Query response time = network latency + server processing time
  • The speed of the DNS server itself is far less important but does make a difference where several DNS servers are located in the same region.
  • You can also see that DNS servers with lost queries tend to perform worse. The lost queries are indicated by the red bars overlaying the DNS server IP address in the left hand column.  Seven of the eight New Zealand servers with lost queries are the worst performing in that group.This is likely to be the same in other countries
Remember that DNS Benchmark has several tabs to view the various results:
  • Nameservers shows you:
    • Server name
    • Server owner
    • Server status
    • Server response times
      • Cached response times are displayed by default
      • Uncached response times are displayed by checking the box
  • Tabular Data shows you the numeric results in a small table for each server. The formatting is text-based so you can export it to any editor.
  • Conclusions provides you with a comprehensive list of conclusions and recommendations. These are clearly explained to guide you. In the screenshot below, I have only shown the start of the first of seven conclusions. It has a positive green tick so there is no action required. Where DNS Benchmark displays a red cross you will be advised what you should do to improve your configuration.
DNS Benchmark conclusions
6. After completing the benchmark:
The DNS server list will be saved in the default.ini file.
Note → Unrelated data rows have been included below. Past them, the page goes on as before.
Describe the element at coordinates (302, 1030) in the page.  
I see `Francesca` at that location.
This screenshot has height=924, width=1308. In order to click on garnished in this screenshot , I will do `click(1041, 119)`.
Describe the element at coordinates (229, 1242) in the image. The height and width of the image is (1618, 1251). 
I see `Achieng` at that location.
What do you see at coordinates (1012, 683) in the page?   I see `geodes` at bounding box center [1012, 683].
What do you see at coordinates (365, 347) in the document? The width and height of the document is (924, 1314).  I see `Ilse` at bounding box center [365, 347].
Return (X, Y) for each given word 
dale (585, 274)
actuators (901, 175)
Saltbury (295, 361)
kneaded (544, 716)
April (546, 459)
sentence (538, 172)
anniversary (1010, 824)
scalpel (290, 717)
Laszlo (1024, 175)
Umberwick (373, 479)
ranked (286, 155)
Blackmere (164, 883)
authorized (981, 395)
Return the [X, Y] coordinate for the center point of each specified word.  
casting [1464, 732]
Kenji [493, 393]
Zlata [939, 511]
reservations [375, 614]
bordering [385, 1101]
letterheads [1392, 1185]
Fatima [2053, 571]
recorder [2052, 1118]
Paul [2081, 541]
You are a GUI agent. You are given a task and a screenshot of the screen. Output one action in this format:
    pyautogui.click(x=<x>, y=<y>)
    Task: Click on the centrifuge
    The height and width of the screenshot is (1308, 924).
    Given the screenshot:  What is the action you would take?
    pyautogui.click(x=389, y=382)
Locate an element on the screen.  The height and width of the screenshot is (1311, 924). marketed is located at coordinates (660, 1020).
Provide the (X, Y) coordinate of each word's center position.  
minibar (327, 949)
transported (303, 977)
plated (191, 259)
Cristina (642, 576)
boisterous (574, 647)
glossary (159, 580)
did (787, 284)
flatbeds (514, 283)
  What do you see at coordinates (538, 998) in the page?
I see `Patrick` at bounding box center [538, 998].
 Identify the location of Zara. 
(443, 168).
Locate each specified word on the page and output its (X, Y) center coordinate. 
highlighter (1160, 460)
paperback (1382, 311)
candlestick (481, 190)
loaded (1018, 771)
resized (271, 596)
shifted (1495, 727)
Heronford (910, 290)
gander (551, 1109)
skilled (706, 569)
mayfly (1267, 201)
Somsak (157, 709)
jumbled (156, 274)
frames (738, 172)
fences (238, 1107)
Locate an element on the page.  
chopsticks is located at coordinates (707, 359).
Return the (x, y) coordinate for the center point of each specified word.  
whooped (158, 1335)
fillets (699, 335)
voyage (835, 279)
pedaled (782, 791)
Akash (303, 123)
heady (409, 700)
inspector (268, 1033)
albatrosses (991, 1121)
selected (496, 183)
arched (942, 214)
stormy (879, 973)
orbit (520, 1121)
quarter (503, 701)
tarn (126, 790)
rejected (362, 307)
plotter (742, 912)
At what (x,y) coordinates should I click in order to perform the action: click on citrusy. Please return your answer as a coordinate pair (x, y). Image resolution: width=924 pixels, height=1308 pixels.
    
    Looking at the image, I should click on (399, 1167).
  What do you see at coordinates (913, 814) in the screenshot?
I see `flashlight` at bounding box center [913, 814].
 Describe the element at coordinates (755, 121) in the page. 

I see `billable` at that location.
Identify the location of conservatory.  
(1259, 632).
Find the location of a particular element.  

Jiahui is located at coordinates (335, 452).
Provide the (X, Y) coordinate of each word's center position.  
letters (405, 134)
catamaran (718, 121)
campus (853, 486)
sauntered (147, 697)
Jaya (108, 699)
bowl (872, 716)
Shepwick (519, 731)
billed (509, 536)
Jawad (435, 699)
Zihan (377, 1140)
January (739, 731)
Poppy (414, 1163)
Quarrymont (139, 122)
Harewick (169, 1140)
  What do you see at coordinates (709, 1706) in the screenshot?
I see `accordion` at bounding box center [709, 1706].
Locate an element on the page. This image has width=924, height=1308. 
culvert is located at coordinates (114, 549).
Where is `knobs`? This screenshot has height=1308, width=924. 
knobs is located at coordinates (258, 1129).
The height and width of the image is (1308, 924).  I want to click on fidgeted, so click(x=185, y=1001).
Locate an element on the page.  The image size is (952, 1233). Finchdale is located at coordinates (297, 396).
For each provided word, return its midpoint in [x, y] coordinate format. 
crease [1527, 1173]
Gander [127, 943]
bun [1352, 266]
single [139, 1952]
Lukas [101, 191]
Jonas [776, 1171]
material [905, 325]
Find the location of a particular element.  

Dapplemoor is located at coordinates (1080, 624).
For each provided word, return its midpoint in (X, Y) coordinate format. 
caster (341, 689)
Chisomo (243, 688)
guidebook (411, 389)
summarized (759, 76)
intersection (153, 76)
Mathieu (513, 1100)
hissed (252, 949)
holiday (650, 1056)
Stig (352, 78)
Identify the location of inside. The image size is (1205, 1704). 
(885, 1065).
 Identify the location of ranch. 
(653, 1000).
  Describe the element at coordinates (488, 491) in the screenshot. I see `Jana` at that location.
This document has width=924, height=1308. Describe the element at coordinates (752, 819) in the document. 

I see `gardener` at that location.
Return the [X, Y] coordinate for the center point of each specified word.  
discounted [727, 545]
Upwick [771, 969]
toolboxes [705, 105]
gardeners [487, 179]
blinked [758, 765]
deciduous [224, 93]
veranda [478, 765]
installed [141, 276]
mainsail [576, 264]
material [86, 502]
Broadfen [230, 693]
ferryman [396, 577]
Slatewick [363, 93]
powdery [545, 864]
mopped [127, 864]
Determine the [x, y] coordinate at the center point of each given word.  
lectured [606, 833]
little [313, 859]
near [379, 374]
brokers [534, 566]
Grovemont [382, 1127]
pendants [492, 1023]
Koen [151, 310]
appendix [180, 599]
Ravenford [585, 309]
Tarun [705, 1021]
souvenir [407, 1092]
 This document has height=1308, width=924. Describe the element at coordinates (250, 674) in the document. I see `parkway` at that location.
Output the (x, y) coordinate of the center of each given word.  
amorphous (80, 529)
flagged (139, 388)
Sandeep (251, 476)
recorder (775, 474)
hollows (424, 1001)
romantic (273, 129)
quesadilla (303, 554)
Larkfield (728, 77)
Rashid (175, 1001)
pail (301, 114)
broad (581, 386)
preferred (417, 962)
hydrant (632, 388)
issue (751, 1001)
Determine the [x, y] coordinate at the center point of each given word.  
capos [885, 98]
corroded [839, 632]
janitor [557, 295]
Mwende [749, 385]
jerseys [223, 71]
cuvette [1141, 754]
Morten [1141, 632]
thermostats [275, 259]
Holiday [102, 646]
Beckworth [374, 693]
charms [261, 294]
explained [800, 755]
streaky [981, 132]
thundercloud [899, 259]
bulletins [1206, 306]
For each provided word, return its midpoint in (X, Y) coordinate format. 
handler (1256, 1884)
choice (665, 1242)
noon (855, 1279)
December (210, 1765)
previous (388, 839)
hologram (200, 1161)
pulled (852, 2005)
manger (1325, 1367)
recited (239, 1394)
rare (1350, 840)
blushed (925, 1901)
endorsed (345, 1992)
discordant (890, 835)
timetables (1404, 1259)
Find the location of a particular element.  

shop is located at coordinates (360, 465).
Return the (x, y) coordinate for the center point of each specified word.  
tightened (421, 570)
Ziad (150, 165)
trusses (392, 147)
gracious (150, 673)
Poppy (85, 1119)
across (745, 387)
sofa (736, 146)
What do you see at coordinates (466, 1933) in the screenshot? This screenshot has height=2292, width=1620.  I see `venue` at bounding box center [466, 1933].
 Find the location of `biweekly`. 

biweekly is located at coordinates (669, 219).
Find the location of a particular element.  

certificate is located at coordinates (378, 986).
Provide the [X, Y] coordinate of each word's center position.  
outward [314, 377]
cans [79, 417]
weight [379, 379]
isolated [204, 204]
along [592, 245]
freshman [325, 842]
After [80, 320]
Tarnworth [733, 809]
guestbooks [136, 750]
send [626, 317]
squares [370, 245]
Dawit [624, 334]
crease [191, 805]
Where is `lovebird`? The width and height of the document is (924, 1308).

As discussed above, you can amend the list or detete it and start again.
To save the results go to DNS Benchmark's System Menu and select 'Export last results to CSV file'. DNS Benchmark also provides for saving any of the results pages either as an image file (.png or .bmp) or a formatted text file (.rtf).

Testing with DNS Jumper

DNS Jumper is relatively simple but I do not rate it highly so I''m only showing the main window for your information.
DNS Jumper main program
1. Select your network card.
2. Add or remove any DNS servers to the DNS Jumper database using the + or - buttons.
3. Find the "Fastest DNS"
  • The fastest will appear in the "Manual DNS Servers" list.
  • Response time is displayed in milliseconds.
  • If the DNS server is invalid or unavailable thenthe result will be "Host is offline"
  • You can also flush your system's DNS cache but the flush is not as effective as using the Windows/DOS command "ipconfig /dnsflush"
4. If you want to use the fastest servers then select "Apply DNS" to save the change.
I found the results unreliable and would be reluctant to use them without a second opinion. But the program is a quick and easy introduction to selecting a global DNS services.